Ad Ankara è gelo tra Donald Trump e Giorgia Meloni. Dopo settimane di attacchi a freddo e meme offensivi da parte del presidente americano, la presidente del Consiglio si ritrova a cena con lui, al tavolo dei leader ospitati da Recep Tayyip Erdogan per il vertice Nato.
Al rientro in hotel, ai giornalisti che le chiedono come sia andato il primo faccia a faccia dopo lo scontro, risponde stringata: «Rapporti cordiali».
L’incontro a tavola
La premier arriva alla cena con qualche minuto di ritardo, dopo che Erdogan ha accolto quasi tutti gli altri leader.
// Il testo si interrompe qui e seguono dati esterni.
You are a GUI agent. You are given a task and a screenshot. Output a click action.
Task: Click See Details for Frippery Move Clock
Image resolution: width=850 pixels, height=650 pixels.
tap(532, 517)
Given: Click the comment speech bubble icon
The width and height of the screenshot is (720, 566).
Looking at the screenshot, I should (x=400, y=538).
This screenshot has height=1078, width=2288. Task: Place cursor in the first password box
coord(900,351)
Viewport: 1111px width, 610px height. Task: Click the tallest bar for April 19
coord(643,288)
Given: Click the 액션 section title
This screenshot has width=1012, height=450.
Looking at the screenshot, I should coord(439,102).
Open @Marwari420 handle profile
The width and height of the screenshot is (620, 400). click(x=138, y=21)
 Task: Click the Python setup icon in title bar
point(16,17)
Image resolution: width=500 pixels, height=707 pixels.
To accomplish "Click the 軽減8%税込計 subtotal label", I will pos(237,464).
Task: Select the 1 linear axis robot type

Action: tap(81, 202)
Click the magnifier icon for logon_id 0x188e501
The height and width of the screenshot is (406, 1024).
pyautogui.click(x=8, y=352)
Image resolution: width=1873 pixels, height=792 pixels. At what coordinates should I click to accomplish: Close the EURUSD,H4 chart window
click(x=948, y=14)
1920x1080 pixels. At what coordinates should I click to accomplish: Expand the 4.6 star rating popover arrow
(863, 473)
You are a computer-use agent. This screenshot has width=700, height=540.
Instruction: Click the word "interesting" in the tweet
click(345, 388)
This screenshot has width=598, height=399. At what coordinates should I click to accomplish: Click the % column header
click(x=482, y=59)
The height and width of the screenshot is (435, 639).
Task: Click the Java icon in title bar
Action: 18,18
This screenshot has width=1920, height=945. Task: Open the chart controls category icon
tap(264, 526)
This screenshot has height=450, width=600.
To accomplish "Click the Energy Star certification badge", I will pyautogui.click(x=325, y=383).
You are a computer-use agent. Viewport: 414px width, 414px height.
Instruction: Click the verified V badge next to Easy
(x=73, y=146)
Secondo i media turchi, a riceverla sarebbe stato il vicepresidente. Poi Meloni prende posto al tavolo con Trump, Erdogan, Mark Rutte, Friedrich Merz, Emmanuel Macron e Keir Starmer. Non siede accanto al presidente americano. L’organizzazione turca ha ovviamente garantito un assetto che evitasse contatti troppo ravvicinati. Giorgia Meloni è seduta tra il segretario generale della Nato Rutte e il premier britannico Starmer, dimessosi il 22 giugno ma ancora in carica fino alla nomina del suo successore.
«Vi ho già risposto»
Quando torna allo Sheraton, Meloni trova i cronisti ad attenderla. Sorride appena e prova a liquidare la scena: «Ecco il plotone d’esecuzione». Alla domanda su Trump risponde con la formula minima della diplomazia: «Rapporti cordiali». Non aggiunge altro. A chi le chiede se ci sia stato un chiarimento dopo gli insulti e il meme sull’«ordine restrittivo», taglia corto: «Vi ho già risposto».
La linea di Palazzo Chigi resta quella già scelta nelle ore precedenti: nessun ping pong con il tycoon, nessuna replica pubblica, almeno fino alla conclusione del vertice.
Trump: «È una brava persona»
Dal canto suo, Trump ha parlato di Meloni anche ad Ankara. Ha adottato toni più morbidi rispetto ai giorni precedenti, ma senza scusarsi e senza arretrare davvero. Ha detto che la premier gli piace, che è «una brava persona», ma ha ribadito che sull’Iran l’Italia «non c‘è stata» per gli Stati Uniti.
Nel governo quelle parole non vengono lette come un segnale di distensione. Piuttosto come una pressione insistente sulla presidente del Consiglio, l’unica leader europea citata esplicitamente da Trump nella conferenza stampa.
Tajani vede Rubio
La cena di Erdogan vuole favorire un clima più disteso, anche attraverso la «food diplomacy» rivendicata dai turchi. Ma la presidente del Consiglio è costretta alla cautela. Per questo, mentre misura ogni parola, ha affidato ai suoi ministri il compito di ricucire con l’amministrazione americana.
Ad Ankara Antonio Tajani ha incontrato il segretario di Stato americano Marco Rubio. Come ha dichiarato Matteo Salvini, «non c’è spazio per le polemiche», perché le partite internazionali sono troppe. Tra queste, oltre a Ucraina e Iran, c’è anche la gestione del fianco Sud dell’Alleanza atlantica.
I dossier aperti
L’Italia spinge perché il vertice riconosca il peso del Mediterraneo e del fianco Sud della Nato. In questo quadro torna centrale la Libia, dove Roma cerca sponde sia americane sia turche. Ankara resta un interlocutore decisivo, anche per gli interessi energetici e per il ruolo stabilizzante che rivendica nel Paese. All’interno dell’amministrazione americana, c’è chi spinge per dare un ruolo anche all’Italia.
Restano invece distanze con Washington sull’Ucraina. L’Italia, al momento, non ha aderito al Purl, il programma per acquistare armi americane da destinare a Kiev, e continua a concentrare il sostegno soprattutto sulle forniture energetiche. A Trump non basta.